### What you have to do
Repeat only the lines below from the one containing "Viewport: 960px width, 773px" through the one containing "Given: Click the green printer status dot", inclusive, exactly as written.

### The data
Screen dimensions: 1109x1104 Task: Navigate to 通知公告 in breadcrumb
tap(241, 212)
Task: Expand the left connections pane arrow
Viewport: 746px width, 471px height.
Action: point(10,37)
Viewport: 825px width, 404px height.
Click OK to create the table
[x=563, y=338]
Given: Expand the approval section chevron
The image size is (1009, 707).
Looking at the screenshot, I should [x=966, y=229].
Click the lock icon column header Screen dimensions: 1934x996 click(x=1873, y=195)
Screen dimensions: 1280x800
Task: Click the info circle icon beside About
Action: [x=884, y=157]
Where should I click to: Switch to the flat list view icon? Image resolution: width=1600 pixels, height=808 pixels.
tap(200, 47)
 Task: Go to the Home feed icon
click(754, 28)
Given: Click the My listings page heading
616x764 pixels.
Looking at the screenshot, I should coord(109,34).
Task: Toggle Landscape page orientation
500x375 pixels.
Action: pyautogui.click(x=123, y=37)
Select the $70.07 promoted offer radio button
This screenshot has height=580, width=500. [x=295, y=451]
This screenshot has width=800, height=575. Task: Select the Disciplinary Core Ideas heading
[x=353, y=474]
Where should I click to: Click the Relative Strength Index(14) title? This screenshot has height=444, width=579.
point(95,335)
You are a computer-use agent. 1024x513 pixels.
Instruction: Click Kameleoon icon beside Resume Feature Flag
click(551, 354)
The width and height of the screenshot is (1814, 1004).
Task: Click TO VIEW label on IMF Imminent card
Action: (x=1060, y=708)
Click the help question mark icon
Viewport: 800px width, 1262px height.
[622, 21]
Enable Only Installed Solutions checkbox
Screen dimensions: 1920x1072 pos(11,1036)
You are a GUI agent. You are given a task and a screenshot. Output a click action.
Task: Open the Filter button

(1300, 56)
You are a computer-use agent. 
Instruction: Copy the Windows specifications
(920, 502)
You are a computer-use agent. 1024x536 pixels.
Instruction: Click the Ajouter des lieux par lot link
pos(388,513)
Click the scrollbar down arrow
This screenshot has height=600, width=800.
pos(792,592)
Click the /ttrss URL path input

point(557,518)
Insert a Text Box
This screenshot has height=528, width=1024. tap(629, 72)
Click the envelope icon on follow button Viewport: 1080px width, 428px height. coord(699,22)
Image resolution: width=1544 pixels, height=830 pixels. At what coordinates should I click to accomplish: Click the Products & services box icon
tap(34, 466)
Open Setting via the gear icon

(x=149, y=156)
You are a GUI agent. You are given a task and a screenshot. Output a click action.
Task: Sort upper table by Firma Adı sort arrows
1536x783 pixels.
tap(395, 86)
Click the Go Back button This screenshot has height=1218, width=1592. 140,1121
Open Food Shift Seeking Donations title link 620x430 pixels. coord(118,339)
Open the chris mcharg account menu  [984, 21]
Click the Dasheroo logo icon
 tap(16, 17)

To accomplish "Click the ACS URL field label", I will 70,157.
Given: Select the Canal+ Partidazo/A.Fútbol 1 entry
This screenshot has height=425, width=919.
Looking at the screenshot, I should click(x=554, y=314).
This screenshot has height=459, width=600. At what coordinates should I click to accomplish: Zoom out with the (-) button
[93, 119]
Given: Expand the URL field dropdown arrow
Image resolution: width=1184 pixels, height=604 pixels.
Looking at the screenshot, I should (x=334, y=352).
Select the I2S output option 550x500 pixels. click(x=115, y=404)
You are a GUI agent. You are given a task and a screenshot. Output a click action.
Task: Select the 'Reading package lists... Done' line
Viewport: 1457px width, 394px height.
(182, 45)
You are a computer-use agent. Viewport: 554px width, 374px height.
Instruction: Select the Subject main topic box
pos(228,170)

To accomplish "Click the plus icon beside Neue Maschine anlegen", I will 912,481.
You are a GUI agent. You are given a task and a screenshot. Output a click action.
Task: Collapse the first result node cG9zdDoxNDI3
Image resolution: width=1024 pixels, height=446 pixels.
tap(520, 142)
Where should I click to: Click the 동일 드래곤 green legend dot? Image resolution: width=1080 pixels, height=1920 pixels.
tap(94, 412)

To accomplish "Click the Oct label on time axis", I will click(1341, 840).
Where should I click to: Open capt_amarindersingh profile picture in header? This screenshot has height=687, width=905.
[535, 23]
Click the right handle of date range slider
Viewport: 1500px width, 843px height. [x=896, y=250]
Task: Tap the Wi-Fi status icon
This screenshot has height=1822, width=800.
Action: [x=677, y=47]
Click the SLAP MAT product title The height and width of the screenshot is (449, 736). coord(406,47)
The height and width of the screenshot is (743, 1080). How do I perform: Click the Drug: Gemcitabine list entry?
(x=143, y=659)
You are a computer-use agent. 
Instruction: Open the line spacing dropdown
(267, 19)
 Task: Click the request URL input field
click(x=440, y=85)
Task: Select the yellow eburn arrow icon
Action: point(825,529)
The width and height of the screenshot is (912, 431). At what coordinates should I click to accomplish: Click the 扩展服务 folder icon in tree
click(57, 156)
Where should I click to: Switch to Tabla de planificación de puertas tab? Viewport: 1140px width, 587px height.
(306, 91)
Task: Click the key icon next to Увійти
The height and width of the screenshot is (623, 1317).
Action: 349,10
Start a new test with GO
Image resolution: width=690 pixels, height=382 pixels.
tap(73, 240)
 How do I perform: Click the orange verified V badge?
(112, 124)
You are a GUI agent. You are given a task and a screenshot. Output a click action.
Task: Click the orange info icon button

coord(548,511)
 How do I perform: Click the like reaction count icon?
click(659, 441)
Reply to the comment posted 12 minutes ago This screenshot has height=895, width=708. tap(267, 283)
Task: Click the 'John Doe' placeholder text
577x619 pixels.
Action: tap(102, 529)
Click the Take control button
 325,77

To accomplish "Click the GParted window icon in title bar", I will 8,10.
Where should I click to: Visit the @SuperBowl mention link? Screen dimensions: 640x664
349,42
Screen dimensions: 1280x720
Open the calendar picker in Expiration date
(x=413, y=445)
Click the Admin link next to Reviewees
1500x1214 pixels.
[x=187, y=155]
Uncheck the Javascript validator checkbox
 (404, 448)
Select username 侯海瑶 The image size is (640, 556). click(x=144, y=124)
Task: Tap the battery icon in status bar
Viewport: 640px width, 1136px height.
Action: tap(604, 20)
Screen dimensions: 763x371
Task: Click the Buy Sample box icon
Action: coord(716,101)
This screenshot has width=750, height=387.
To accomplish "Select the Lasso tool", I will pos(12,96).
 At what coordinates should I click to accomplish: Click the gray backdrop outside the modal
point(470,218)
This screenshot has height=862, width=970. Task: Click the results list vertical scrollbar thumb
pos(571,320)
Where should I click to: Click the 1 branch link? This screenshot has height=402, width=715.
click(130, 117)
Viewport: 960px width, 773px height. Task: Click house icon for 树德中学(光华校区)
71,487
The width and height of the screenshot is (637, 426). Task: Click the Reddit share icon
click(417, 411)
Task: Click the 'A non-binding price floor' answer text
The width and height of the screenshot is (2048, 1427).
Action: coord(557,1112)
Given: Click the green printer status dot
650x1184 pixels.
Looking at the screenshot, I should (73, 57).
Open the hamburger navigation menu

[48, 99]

### Solution to this task
Viewport: 960px width, 773px height. Task: Click house icon for 树德中学(光华校区)
71,487
The width and height of the screenshot is (637, 426). Task: Click the Reddit share icon
click(417, 411)
Task: Click the 'A non-binding price floor' answer text
The width and height of the screenshot is (2048, 1427).
Action: coord(557,1112)
Given: Click the green printer status dot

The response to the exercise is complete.